## Problem to work on
From the line containing "info@central-jardin.be (120, 2435)" onward to the last line of the data below, copy each line exactly and add nothing.

=== Begin Enclosure ===

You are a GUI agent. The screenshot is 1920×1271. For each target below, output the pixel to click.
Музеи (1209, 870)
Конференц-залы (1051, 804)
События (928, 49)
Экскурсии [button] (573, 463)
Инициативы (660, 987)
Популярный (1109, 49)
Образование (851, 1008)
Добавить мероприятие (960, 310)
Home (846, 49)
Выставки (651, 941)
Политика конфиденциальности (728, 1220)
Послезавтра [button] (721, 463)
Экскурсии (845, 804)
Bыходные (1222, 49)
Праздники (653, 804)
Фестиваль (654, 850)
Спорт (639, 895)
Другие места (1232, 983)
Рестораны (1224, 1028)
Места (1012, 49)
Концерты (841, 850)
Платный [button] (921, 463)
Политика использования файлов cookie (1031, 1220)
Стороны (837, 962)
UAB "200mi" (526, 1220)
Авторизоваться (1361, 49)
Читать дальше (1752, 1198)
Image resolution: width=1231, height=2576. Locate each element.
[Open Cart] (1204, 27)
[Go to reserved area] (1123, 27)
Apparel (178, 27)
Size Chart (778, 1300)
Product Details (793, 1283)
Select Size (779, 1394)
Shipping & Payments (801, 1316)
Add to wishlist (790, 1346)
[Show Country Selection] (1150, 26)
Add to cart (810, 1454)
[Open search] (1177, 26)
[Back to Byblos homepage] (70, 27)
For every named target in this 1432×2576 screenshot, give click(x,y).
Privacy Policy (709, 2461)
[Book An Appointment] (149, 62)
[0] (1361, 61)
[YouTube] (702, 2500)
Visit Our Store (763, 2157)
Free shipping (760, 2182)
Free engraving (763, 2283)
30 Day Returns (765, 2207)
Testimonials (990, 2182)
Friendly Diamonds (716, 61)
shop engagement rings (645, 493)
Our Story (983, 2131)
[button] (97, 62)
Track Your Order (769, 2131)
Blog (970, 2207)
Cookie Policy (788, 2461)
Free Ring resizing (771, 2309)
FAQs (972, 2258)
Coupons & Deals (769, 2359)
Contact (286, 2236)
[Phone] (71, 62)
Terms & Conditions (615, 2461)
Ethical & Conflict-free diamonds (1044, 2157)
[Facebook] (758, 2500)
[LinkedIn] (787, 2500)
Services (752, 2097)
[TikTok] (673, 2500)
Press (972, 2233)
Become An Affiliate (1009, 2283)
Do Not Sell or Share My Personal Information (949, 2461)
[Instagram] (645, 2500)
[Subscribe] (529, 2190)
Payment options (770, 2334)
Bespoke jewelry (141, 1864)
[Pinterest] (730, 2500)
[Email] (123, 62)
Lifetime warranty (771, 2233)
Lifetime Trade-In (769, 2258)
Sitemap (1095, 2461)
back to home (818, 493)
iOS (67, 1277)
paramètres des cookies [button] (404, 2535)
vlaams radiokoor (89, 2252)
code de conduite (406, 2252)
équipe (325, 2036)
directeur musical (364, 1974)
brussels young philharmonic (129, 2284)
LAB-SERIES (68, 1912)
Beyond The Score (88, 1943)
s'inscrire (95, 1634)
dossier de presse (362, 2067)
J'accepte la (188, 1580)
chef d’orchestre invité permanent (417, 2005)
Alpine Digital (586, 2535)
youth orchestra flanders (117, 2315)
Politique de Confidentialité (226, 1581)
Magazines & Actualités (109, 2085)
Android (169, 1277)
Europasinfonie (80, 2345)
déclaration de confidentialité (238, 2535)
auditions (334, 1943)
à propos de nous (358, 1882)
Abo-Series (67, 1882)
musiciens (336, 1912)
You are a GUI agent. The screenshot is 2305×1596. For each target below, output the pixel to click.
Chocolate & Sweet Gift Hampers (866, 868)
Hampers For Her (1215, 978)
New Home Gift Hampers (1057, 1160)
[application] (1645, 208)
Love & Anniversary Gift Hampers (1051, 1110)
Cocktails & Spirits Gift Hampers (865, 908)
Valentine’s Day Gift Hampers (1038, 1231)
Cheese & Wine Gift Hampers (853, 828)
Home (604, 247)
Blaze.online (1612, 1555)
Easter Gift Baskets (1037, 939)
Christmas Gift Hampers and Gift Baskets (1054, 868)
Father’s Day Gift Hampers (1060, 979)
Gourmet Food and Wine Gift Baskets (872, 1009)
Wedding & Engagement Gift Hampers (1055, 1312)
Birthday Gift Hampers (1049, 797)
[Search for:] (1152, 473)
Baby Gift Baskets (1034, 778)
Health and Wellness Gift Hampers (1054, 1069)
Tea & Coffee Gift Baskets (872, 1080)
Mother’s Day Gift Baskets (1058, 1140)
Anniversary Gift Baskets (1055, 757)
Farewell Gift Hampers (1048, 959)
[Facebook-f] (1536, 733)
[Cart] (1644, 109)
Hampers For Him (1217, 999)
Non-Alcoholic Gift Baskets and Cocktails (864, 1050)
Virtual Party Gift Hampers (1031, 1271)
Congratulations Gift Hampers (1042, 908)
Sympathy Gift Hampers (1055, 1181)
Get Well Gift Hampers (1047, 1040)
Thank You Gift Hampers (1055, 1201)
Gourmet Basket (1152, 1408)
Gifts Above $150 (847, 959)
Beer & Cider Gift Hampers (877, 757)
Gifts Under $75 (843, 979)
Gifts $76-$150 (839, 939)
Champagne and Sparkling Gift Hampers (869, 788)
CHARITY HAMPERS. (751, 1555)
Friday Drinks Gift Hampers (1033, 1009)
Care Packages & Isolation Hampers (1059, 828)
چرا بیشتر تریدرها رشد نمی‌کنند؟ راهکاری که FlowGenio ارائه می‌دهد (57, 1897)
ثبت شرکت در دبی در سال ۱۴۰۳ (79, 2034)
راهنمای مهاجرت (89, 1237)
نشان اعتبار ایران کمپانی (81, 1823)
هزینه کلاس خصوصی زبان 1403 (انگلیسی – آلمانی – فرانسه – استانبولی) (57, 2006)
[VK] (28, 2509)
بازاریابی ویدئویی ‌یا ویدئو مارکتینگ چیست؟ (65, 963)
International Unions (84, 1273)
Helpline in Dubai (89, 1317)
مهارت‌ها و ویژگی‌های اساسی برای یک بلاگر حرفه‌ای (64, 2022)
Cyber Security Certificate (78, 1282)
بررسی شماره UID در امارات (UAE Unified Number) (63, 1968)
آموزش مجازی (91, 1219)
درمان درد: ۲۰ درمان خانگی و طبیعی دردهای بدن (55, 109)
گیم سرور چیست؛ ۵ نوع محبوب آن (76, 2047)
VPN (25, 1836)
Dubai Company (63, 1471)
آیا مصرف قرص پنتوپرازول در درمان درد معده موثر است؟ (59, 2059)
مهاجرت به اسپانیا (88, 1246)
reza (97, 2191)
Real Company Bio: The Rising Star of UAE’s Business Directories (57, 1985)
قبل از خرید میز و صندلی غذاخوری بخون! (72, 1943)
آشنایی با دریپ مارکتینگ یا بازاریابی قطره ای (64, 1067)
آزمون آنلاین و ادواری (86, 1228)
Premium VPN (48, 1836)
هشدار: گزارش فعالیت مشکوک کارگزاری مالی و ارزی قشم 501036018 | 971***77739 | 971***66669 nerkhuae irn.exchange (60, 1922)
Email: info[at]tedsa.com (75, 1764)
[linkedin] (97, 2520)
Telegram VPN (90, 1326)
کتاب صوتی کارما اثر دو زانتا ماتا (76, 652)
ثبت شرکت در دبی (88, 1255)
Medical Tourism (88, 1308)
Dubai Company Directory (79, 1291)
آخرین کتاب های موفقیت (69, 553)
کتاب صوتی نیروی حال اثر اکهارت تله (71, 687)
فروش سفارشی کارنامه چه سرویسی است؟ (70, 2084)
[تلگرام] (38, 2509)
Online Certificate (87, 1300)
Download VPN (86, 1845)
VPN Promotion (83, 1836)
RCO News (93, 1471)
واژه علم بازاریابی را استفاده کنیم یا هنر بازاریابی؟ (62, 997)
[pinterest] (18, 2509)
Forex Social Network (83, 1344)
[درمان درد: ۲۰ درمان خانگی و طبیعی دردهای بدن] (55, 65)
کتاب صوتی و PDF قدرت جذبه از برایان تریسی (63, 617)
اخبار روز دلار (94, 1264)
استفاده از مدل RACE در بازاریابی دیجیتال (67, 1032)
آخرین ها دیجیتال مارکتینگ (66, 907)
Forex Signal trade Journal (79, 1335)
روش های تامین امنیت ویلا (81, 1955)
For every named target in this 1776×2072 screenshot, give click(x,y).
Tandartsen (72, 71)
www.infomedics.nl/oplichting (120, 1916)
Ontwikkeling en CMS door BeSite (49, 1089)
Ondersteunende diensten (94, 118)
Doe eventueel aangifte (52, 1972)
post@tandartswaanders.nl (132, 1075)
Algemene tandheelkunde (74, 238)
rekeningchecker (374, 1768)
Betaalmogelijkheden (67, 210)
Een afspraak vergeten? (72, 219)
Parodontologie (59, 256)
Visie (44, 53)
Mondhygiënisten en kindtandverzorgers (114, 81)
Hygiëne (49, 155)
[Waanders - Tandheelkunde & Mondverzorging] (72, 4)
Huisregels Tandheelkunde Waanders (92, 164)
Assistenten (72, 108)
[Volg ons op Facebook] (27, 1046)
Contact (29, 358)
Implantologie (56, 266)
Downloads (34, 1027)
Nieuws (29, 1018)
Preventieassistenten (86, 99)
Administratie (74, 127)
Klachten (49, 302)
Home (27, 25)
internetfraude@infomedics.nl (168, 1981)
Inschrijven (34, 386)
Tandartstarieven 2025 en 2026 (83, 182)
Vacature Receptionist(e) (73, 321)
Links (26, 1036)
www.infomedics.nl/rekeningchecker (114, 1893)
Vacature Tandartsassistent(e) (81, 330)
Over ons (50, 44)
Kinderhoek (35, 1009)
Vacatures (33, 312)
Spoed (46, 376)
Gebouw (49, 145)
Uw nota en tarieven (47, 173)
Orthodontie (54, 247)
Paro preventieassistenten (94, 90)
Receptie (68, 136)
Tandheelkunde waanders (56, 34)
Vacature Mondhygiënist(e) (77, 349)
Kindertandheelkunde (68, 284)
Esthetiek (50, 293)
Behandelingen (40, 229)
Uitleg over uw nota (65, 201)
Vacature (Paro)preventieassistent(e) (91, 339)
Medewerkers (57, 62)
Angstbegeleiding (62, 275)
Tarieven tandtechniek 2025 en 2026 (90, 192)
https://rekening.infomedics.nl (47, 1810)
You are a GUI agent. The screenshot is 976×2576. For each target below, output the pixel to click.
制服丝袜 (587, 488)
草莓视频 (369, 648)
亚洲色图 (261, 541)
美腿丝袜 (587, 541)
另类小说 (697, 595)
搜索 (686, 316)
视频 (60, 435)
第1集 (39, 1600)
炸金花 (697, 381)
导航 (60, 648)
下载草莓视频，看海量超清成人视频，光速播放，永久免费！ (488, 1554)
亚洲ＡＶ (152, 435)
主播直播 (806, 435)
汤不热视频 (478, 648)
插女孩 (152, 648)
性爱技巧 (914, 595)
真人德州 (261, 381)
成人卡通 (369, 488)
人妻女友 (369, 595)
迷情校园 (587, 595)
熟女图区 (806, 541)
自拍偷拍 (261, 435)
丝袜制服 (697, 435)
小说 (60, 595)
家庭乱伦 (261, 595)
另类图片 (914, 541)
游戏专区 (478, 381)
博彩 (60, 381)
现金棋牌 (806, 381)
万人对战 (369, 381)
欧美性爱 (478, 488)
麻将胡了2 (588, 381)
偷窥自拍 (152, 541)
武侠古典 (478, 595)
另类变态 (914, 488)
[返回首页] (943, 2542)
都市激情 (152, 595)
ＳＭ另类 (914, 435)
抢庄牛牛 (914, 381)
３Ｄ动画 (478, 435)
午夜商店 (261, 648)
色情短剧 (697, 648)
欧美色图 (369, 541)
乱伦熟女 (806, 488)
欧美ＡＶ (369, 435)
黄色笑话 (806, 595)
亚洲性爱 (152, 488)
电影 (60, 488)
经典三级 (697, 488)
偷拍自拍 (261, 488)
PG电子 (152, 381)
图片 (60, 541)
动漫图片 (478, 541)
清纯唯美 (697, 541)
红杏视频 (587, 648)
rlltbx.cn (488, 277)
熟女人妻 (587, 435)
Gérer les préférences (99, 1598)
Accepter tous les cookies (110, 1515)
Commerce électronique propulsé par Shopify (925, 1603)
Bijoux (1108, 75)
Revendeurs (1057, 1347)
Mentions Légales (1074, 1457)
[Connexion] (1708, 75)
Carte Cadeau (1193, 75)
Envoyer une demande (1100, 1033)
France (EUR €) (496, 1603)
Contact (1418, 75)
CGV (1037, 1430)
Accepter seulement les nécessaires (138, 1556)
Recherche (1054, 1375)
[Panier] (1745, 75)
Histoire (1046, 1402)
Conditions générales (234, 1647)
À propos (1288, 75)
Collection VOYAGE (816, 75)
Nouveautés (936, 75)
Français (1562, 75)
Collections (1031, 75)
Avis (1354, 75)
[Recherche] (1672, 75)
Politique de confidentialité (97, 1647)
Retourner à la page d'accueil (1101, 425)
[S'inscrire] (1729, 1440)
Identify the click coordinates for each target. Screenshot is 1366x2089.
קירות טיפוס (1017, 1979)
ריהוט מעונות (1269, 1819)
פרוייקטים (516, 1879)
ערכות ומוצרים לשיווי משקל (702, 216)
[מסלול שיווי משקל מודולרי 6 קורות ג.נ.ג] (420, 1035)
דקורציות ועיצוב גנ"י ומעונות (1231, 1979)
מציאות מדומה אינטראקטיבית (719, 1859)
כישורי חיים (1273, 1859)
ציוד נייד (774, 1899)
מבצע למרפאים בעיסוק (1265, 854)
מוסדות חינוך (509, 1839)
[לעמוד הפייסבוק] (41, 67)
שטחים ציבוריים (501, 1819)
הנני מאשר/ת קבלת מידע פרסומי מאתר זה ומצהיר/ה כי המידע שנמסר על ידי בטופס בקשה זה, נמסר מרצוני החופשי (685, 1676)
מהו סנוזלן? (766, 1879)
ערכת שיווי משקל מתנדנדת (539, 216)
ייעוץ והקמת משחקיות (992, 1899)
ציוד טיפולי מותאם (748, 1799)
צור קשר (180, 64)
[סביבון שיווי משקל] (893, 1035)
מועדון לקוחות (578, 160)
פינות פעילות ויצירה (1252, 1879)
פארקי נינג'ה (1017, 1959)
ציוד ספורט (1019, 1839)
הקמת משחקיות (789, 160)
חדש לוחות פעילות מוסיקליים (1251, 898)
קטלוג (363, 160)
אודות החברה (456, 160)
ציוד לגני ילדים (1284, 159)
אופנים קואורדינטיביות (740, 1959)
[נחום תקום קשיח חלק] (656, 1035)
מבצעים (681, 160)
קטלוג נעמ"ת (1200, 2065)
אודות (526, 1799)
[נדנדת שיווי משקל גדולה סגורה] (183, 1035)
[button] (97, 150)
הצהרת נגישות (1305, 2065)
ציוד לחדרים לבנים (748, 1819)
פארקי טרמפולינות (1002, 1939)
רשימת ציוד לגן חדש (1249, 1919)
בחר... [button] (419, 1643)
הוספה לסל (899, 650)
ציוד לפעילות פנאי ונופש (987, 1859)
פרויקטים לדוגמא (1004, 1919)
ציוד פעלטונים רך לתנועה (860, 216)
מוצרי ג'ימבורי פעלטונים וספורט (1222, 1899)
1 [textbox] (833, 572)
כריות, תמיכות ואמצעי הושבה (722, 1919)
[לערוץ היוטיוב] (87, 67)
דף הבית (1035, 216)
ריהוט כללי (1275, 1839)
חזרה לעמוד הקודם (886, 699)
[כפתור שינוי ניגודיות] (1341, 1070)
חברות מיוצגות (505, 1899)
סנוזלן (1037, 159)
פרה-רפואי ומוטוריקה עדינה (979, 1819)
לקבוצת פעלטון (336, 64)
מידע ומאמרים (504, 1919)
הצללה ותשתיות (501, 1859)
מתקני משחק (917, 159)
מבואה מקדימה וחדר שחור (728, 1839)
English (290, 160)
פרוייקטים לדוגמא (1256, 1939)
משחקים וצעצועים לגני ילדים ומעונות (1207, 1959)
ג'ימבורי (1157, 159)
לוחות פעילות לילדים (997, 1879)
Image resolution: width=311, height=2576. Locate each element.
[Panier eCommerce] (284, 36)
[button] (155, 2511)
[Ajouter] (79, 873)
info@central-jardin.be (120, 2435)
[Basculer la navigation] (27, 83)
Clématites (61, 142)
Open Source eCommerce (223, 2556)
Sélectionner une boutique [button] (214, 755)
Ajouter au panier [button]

=== End Enclosure ===

## Completed exercise
info@central-jardin.be (120, 2435)
[Basculer la navigation] (27, 83)
Clématites (61, 142)
Open Source eCommerce (223, 2556)
Sélectionner une boutique [button] (214, 755)
Ajouter au panier [button]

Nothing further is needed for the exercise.